**Objective**
Set out the records as a Markdown table with two columns, Row and Line. Put each line's row number under Row and the line itself under Line, and leave out blank lines.

**Material for this exercise**
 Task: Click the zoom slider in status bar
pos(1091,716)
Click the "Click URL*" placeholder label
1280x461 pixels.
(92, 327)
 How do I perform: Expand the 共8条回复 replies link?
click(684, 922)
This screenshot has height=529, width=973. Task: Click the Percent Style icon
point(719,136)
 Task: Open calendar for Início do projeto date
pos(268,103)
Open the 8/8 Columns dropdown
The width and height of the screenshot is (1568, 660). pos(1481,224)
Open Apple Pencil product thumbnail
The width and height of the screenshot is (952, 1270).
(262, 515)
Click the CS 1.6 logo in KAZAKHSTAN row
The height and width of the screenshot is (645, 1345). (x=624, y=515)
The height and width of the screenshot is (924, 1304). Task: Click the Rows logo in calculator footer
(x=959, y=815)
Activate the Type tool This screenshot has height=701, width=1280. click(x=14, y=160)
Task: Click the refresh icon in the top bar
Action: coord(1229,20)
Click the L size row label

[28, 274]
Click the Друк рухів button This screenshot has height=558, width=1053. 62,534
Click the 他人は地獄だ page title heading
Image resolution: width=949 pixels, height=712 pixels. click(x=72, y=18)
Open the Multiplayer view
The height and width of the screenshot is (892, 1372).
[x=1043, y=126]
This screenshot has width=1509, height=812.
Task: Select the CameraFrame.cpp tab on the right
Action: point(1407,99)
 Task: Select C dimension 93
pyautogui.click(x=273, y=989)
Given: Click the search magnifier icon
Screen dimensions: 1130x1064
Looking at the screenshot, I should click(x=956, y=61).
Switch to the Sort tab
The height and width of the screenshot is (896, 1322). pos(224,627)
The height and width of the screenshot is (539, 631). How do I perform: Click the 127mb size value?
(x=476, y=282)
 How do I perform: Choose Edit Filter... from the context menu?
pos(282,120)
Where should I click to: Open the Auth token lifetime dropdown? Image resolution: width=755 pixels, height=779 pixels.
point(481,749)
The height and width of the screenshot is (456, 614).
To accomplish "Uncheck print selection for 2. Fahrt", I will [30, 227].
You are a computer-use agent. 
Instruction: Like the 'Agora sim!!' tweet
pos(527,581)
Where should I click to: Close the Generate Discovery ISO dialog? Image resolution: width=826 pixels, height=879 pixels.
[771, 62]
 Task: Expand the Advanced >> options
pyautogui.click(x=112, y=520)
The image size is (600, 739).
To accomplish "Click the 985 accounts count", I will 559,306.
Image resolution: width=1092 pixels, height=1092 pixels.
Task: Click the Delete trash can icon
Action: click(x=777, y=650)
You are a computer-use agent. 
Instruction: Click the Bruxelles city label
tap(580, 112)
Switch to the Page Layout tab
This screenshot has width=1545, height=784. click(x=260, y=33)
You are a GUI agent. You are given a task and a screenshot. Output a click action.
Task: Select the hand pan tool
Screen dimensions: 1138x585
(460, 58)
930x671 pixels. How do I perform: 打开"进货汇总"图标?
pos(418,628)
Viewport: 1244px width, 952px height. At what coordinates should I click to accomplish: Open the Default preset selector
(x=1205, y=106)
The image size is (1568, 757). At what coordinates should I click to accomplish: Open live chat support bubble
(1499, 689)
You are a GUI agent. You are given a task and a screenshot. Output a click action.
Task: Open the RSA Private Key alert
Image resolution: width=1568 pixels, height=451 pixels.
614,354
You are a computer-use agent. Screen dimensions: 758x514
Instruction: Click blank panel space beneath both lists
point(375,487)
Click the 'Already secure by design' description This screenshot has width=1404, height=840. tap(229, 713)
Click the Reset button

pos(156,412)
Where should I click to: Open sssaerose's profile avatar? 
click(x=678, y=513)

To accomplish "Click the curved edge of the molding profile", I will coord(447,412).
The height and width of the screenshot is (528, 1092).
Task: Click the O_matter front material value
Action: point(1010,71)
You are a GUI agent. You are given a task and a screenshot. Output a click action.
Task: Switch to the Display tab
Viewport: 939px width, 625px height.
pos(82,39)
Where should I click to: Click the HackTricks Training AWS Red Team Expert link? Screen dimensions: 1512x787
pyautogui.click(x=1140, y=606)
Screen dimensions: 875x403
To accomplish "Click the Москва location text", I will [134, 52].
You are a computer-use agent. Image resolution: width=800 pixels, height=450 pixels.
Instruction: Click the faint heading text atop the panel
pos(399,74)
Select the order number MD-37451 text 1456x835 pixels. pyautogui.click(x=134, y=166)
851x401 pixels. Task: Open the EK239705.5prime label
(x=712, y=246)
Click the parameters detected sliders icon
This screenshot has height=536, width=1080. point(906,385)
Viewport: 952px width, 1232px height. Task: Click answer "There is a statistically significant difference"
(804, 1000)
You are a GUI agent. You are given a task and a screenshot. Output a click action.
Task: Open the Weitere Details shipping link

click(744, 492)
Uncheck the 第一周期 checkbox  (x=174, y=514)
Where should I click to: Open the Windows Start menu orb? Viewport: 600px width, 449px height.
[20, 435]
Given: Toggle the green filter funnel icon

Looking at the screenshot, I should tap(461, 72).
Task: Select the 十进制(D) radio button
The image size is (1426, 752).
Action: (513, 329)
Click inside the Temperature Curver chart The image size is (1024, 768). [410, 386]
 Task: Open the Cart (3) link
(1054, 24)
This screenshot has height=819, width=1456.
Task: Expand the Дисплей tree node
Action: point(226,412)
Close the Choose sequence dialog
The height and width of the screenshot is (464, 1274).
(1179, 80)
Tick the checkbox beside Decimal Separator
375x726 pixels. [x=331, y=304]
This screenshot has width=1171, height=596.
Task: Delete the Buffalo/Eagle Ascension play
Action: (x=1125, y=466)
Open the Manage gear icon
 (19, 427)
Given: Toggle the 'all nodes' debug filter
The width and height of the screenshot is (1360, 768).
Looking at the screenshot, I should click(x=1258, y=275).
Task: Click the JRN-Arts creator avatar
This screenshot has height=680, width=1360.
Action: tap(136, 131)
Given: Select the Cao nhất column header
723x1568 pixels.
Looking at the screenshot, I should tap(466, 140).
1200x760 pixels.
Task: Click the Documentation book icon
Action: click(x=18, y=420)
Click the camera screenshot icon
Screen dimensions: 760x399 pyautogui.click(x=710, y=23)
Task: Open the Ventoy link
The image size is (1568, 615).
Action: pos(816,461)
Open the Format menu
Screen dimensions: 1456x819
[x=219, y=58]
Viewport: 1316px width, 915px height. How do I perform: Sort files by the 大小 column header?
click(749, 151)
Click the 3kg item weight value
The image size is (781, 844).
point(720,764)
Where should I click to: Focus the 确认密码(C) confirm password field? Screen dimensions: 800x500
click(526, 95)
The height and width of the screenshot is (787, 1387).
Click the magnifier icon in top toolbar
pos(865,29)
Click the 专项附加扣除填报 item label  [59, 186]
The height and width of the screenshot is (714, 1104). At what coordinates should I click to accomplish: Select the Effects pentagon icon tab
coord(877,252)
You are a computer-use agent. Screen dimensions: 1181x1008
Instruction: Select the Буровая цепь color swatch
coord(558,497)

**Expected output**
| Row | Line |
|---|---|
| 1 |  Task: Click the zoom slider in status bar |
| 2 | pos(1091,716) |
| 3 | Click the "Click URL*" placeholder label |
| 4 | 1280x461 pixels. |
| 5 | (92, 327) |
| 6 |  How do I perform: Expand the 共8条回复 replies link? |
| 7 | click(684, 922) |
| 8 | This screenshot has height=529, width=973. Task: Click the Percent Style icon |
| 9 | point(719,136) |
| 10 |  Task: Open calendar for Início do projeto date |
| 11 | pos(268,103) |
| 12 | Open the 8/8 Columns dropdown |
| 13 | The width and height of the screenshot is (1568, 660). pos(1481,224) |
| 14 | Open Apple Pencil product thumbnail |
| 15 | The width and height of the screenshot is (952, 1270). |
| 16 | (262, 515) |
| 17 | Click the CS 1.6 logo in KAZAKHSTAN row |
| 18 | The height and width of the screenshot is (645, 1345). (x=624, y=515) |
| 19 | The height and width of the screenshot is (924, 1304). Task: Click the Rows logo in calculator footer |
| 20 | (x=959, y=815) |
| 21 | Activate the Type tool This screenshot has height=701, width=1280. click(x=14, y=160) |
| 22 | Task: Click the refresh icon in the top bar |
| 23 | Action: coord(1229,20) |
| 24 | Click the L size row label |
| 25 | [28, 274] |
| 26 | Click the Друк рухів button This screenshot has height=558, width=1053. 62,534 |
| 27 | Click the 他人は地獄だ page title heading |
| 28 | Image resolution: width=949 pixels, height=712 pixels. click(x=72, y=18) |
| 29 | Open the Multiplayer view |
| 30 | The height and width of the screenshot is (892, 1372). |
| 31 | [x=1043, y=126] |
| 32 | This screenshot has width=1509, height=812. |
| 33 | Task: Select the CameraFrame.cpp tab on the right |
| 34 | Action: point(1407,99) |
| 35 |  Task: Select C dimension 93 |
| 36 | pyautogui.click(x=273, y=989) |
| 37 | Given: Click the search magnifier icon |
| 38 | Screen dimensions: 1130x1064 |
| 39 | Looking at the screenshot, I should click(x=956, y=61). |
| 40 | Switch to the Sort tab |
| 41 | The height and width of the screenshot is (896, 1322). pos(224,627) |
| 42 | The height and width of the screenshot is (539, 631). How do I perform: Click the 127mb size value? |
| 43 | (x=476, y=282) |
| 44 |  How do I perform: Choose Edit Filter... from the context menu? |
| 45 | pos(282,120) |
| 46 | Where should I click to: Open the Auth token lifetime dropdown? Image resolution: width=755 pixels, height=779 pixels. |
| 47 | point(481,749) |
| 48 | The height and width of the screenshot is (456, 614). |
| 49 | To accomplish "Uncheck print selection for 2. Fahrt", I will [30, 227]. |
| 50 | You are a computer-use agent.  |
| 51 | Instruction: Like the 'Agora sim!!' tweet |
| 52 | pos(527,581) |
| 53 | Where should I click to: Close the Generate Discovery ISO dialog? Image resolution: width=826 pixels, height=879 pixels. |
| 54 | [771, 62] |
| 55 |  Task: Expand the Advanced >> options |
| 56 | pyautogui.click(x=112, y=520) |
| 57 | The image size is (600, 739). |
| 58 | To accomplish "Click the 985 accounts count", I will 559,306. |
| 59 | Image resolution: width=1092 pixels, height=1092 pixels. |
| 60 | Task: Click the Delete trash can icon |
| 61 | Action: click(x=777, y=650) |
| 62 | You are a computer-use agent.  |
| 63 | Instruction: Click the Bruxelles city label |
| 64 | tap(580, 112) |
| 65 | Switch to the Page Layout tab |
| 66 | This screenshot has width=1545, height=784. click(x=260, y=33) |
| 67 | You are a GUI agent. You are given a task and a screenshot. Output a click action. |
| 68 | Task: Select the hand pan tool |
| 69 | Screen dimensions: 1138x585 |
| 70 | (460, 58) |
| 71 | 930x671 pixels. How do I perform: 打开"进货汇总"图标? |
| 72 | pos(418,628) |
| 73 | Viewport: 1244px width, 952px height. At what coordinates should I click to accomplish: Open the Default preset selector |
| 74 | (x=1205, y=106) |
| 75 | The image size is (1568, 757). At what coordinates should I click to accomplish: Open live chat support bubble |
| 76 | (1499, 689) |
| 77 | You are a GUI agent. You are given a task and a screenshot. Output a click action. |
| 78 | Task: Open the RSA Private Key alert |
| 79 | Image resolution: width=1568 pixels, height=451 pixels. |
| 80 | 614,354 |
| 81 | You are a computer-use agent. Screen dimensions: 758x514 |
| 82 | Instruction: Click blank panel space beneath both lists |
| 83 | point(375,487) |
| 84 | Click the 'Already secure by design' description This screenshot has width=1404, height=840. tap(229, 713) |
| 85 | Click the Reset button |
| 86 | pos(156,412) |
| 87 | Where should I click to: Open sssaerose's profile avatar?  |
| 88 | click(x=678, y=513) |
| 89 | To accomplish "Click the curved edge of the molding profile", I will coord(447,412). |
| 90 | The height and width of the screenshot is (528, 1092). |
| 91 | Task: Click the O_matter front material value |
| 92 | Action: point(1010,71) |
| 93 | You are a GUI agent. You are given a task and a screenshot. Output a click action. |
| 94 | Task: Switch to the Display tab |
| 95 | Viewport: 939px width, 625px height. |
| 96 | pos(82,39) |
| 97 | Where should I click to: Click the HackTricks Training AWS Red Team Expert link? Screen dimensions: 1512x787 |
| 98 | pyautogui.click(x=1140, y=606) |
| 99 | Screen dimensions: 875x403 |
| 100 | To accomplish "Click the Москва location text", I will [134, 52]. |
| 101 | You are a computer-use agent. Image resolution: width=800 pixels, height=450 pixels. |
| 102 | Instruction: Click the faint heading text atop the panel |
| 103 | pos(399,74) |
| 104 | Select the order number MD-37451 text 1456x835 pixels. pyautogui.click(x=134, y=166) |
| 105 | 851x401 pixels. Task: Open the EK239705.5prime label |
| 106 | (x=712, y=246) |
| 107 | Click the parameters detected sliders icon |
| 108 | This screenshot has height=536, width=1080. point(906,385) |
| 109 | Viewport: 952px width, 1232px height. Task: Click answer "There is a statistically significant difference" |
| 110 | (804, 1000) |
| 111 | You are a GUI agent. You are given a task and a screenshot. Output a click action. |
| 112 | Task: Open the Weitere Details shipping link |
| 113 | click(744, 492) |
| 114 | Uncheck the 第一周期 checkbox  (x=174, y=514) |
| 115 | Where should I click to: Open the Windows Start menu orb? Viewport: 600px width, 449px height. |
| 116 | [20, 435] |
| 117 | Given: Toggle the green filter funnel icon |
| 118 | Looking at the screenshot, I should tap(461, 72). |
| 119 | Task: Select the 十进制(D) radio button |
| 120 | The image size is (1426, 752). |
| 121 | Action: (513, 329) |
| 122 | Click inside the Temperature Curver chart The image size is (1024, 768). [410, 386] |
| 123 |  Task: Open the Cart (3) link |
| 124 | (1054, 24) |
| 125 | This screenshot has height=819, width=1456. |
| 126 | Task: Expand the Дисплей tree node |
| 127 | Action: point(226,412) |
| 128 | Close the Choose sequence dialog |
| 129 | The height and width of the screenshot is (464, 1274). |
| 130 | (1179, 80) |
| 131 | Tick the checkbox beside Decimal Separator |
| 132 | 375x726 pixels. [x=331, y=304] |
| 133 | This screenshot has width=1171, height=596. |
| 134 | Task: Delete the Buffalo/Eagle Ascension play |
| 135 | Action: (x=1125, y=466) |
| 136 | Open the Manage gear icon |
| 137 |  (19, 427) |
| 138 | Given: Toggle the 'all nodes' debug filter |
| 139 | The width and height of the screenshot is (1360, 768). |
| 140 | Looking at the screenshot, I should click(x=1258, y=275). |
| 141 | Task: Click the JRN-Arts creator avatar |
| 142 | This screenshot has height=680, width=1360. |
| 143 | Action: tap(136, 131) |
| 144 | Given: Select the Cao nhất column header |
| 145 | 723x1568 pixels. |
| 146 | Looking at the screenshot, I should tap(466, 140). |
| 147 | 1200x760 pixels. |
| 148 | Task: Click the Documentation book icon |
| 149 | Action: click(x=18, y=420) |
| 150 | Click the camera screenshot icon |
| 151 | Screen dimensions: 760x399 pyautogui.click(x=710, y=23) |
| 152 | Task: Open the Ventoy link |
| 153 | The image size is (1568, 615). |
| 154 | Action: pos(816,461) |
| 155 | Open the Format menu |
| 156 | Screen dimensions: 1456x819 |
| 157 | [x=219, y=58] |
| 158 | Viewport: 1316px width, 915px height. How do I perform: Sort files by the 大小 column header? |
| 159 | click(749, 151) |
| 160 | Click the 3kg item weight value |
| 161 | The image size is (781, 844). |
| 162 | point(720,764) |
| 163 | Where should I click to: Focus the 确认密码(C) confirm password field? Screen dimensions: 800x500 |
| 164 | click(526, 95) |
| 165 | The height and width of the screenshot is (787, 1387). |
| 166 | Click the magnifier icon in top toolbar |
| 167 | pos(865,29) |
| 168 | Click the 专项附加扣除填报 item label  [59, 186] |
| 169 | The height and width of the screenshot is (714, 1104). At what coordinates should I click to accomplish: Select the Effects pentagon icon tab |
| 170 | coord(877,252) |
| 171 | You are a computer-use agent. Screen dimensions: 1181x1008 |
| 172 | Instruction: Select the Буровая цепь color swatch |
| 173 | coord(558,497) |